Poco a poco nos vamos acostumbrando, y agobiando, y relajando, y un poco de todo, porque son muchos días, y da para todo. Decidí escribir este post para registrar lo bonito y lo no tan bonito de la experiencia personal del encierro, para intentar buscarle el lado positivo, para relativizarla, o para recordar y no olvidar lo que más echo de menos al estar encerrada en mi casa, y entender que, una vez más, la vida nos va poniendo a prueba.
Imagen de congerdesign en Pixabay
vamos con la experiencia ¿Cómo ha sido cuarentena en villa terremoto?
Pues mejor de lo que pensaba, aunque haya días de todo. Empezamos como decía ideando entre las tres un horario para el día siguiente, de 1 hora cada actividad para tener flexibilidad y para ir cambiando continuamente y que no se haga tan largo. Actividades había tantas como se nos ocurrió, que no hacíamos todas todos los días pero intentamos combinar: lectura, juegos de mesa, juegos de ingenio, estudio, libros de actividades, yoga, deporte (ya sea con una gincana o bailando just dance), juego libre, películas, y algo de música. También días sueltos intentamos cocinar, hacer alguna manualidad más larga, montar un puzzle o construir un castillo de legos.
Al principio íbamos día a día, pero se hace largo. Los primeros días, teníamos nuestro momento de aire libre casi todos los días. Nos vestimos, salíamos de casa para bajar al patio del edificio, sin tocar absolutamente nada en el camino, tocando el ascensor con un palillo, y respiramos aire libre. Un poquito. Después, subimos y todo a lavar y los zapatos, en cuarentena en la puerta. Y a la ducha! Necesitábamos vitamina D, aunque fuera un ratito.
Pero el edificio tardó poco en prohibir el acceso a las zonas comunes, ni siquiera por turnos. Por lo que el aire libre máximo fue salir al balcón. A eso se juntó que la cantidad de tareas desde el colegio que aumentaron en cantidad y tiempo que hay que dedicarle, pues se organizaron con la escolarización a distancia. ¿Qué tal esto de aprender el homeschooling a marchas forzadas? es un tema que también requiere adaptación.

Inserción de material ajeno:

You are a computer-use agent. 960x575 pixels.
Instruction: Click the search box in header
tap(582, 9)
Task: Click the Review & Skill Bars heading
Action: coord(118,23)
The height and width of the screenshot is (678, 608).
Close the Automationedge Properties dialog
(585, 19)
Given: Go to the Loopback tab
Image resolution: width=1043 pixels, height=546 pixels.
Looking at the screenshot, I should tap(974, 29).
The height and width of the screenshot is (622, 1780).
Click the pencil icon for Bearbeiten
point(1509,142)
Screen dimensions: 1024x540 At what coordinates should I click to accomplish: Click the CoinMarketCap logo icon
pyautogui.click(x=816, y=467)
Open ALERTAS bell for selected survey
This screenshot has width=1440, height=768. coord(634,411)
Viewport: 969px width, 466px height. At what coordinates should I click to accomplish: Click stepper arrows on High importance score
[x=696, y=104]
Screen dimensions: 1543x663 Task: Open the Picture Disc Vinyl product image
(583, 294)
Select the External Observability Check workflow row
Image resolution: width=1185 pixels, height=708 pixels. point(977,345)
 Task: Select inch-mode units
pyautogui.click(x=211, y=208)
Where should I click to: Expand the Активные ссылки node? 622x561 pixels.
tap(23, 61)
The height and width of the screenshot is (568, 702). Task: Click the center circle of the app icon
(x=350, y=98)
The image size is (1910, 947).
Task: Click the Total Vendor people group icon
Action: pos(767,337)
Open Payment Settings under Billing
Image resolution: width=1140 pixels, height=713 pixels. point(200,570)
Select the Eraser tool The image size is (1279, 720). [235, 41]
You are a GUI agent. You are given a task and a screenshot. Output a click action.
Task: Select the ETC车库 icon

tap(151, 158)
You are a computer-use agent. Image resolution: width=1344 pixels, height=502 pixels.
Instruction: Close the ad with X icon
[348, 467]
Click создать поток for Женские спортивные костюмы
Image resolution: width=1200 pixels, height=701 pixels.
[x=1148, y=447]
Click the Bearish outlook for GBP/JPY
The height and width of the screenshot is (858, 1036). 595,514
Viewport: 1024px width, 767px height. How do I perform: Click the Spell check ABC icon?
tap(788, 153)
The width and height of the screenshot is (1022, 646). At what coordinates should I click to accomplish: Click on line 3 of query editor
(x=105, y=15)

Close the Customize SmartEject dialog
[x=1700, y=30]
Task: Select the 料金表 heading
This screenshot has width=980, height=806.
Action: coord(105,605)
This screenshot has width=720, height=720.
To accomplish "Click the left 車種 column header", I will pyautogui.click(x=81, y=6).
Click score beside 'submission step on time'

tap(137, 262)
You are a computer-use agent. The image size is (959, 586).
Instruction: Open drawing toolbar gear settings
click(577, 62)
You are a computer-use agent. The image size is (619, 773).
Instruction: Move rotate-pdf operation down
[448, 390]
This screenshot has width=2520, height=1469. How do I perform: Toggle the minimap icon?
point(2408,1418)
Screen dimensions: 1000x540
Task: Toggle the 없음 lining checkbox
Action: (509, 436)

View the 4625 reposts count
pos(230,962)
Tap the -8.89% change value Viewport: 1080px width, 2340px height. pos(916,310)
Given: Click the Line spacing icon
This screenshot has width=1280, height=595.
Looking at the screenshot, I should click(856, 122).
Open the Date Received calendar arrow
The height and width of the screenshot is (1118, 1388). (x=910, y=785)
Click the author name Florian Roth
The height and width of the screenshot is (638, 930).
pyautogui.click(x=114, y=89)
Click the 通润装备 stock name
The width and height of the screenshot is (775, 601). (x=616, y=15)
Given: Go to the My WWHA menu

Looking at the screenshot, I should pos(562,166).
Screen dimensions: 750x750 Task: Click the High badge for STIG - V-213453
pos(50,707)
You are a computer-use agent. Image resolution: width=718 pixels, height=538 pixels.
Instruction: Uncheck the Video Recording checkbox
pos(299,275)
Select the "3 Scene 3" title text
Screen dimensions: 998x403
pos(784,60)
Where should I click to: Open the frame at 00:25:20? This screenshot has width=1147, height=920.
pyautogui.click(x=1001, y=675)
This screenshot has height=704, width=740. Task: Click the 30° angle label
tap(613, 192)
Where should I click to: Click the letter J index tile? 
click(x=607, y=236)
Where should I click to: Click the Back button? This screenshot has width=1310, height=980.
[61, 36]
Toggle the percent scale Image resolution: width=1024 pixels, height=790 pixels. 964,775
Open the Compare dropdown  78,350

Han sido semanas de no cruzarnos con nadie, y las niñas echan de menos el contacto social. Y quien no! Yo también! Pero por suerte enseguida empezamos con las videollamadas, que son pan de cada día, y pueden mantener cierto contacto con sus amigos. Pero no es lo mismo. Han sido muchos días de mirar por la ventana y echar de menos las quedadas con amigos, los parques, de acordarnos de todas esas sensaciones que se viven en el exterior que uno no imagina echar tanto de menos. Me pasa, por ejemplo, que echo de menos el mar. Me encantaría poder pasear por la arena, meter los pies en el agua…y está tan lejos el mar ahora mismo…o estirarme en el césped, en un parque, con ese olor a recién cortado que me encanta… esos son los días en que esta cuarentena no se hace agradable, que uno mira por la ventana y piensa que está viendo la vida pasar, o no pasar básicamente. Que son muchas las cosas que uno hace en el día a día en un entorno social, y ahora… hemos perdido eso no sabemos por cuánto tiempo. El deporte colectivo, salir a bailar, quedar para hacer un picnic, los cumpleaños, son tantas cosas… el contacto, algo tan importante que asumíamos como algo dado…y me agobio, me desespera y me angustia, y no me sirve el deporte, ni el yoga ni los encuentros virtuales…pero por suerte, no son todos los días iguales.